下肢の脛骨と腓骨の関係を調べていた筈なのに、CFさんから添付されたシカの後半部の頭骨から、頭骨の事が気になり調べ始めた。前顎骨と鼻骨との関係と云うか状態に興味が魅かれた。で、あらためて動物たちの頭骨を見直している。カモシカやキョンでは前顎骨が鼻骨に接しないが、イヌ、ネコやネズミやウサギ、サル、さらには手持ちのハイラックスや有袋類など殆んど全ての哺乳類では、前顎骨が鼻骨に接する。
ただ、非常に面白いのは齧歯目(図1)や兎形目(図2)では鼻骨の側面に接するのは前顎骨だけで、上から前顎骨が接し癒合する。この二つの目orderの動物たちの前顎骨は他の動物の骨(例えば鼻骨の幅や長さ)の割合に比べると大きい。口吻部分が前顎骨と鼻骨だけからできている。

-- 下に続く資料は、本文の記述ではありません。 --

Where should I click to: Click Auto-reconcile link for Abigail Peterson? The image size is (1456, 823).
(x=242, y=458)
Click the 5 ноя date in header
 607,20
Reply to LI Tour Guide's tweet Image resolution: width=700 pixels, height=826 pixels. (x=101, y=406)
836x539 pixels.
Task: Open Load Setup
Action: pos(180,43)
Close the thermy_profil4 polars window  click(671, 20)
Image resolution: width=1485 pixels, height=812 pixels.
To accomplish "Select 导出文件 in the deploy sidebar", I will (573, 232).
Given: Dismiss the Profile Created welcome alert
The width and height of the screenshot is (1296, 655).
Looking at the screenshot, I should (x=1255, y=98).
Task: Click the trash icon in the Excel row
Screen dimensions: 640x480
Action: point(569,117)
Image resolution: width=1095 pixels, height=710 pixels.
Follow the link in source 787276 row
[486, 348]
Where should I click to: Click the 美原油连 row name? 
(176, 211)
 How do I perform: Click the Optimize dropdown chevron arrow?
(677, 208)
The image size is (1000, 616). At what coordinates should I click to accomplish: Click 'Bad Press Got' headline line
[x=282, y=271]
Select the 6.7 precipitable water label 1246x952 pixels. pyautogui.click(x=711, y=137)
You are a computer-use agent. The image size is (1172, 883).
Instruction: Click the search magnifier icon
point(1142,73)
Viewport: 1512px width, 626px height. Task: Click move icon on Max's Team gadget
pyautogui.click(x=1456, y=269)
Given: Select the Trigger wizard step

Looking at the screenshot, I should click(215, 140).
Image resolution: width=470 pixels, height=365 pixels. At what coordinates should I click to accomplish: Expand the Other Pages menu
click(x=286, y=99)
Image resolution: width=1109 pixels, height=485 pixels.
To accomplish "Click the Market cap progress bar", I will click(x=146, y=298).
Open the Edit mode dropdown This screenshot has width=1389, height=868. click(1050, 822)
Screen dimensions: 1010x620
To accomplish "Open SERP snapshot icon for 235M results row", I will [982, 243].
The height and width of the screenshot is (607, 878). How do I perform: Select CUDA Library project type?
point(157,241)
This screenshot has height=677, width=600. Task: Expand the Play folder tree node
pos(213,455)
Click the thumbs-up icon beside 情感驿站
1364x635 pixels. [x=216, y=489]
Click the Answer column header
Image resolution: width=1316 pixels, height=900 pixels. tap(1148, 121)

図1. スワヒリ名Buku Cricetomys gambianus
図2. カイウサギOryctolagus cuniculus
この前顎骨が大きな原因は両目とも切歯が無根で伸び続けるため、上の切歯の根は上顎骨に接するところまで伸びている。このことは前顎骨が鼻骨側壁と全面的に接するのは、前顎骨から出る切歯が無根の切歯であることと関係するだろう。そう考えると無根の切歯を持つ霊長目アイアイDaubentonia madagascariensisや長鼻目ゾウ科Elephantidaeなどの前顎骨も齧歯目や兎形のように鼻骨側壁に癒着するのだろう。っとすると北極海に生息するイッカクMonodon monocerosの前顎骨も同じだ!
無根の切歯が前顎骨を大きくしているのだ。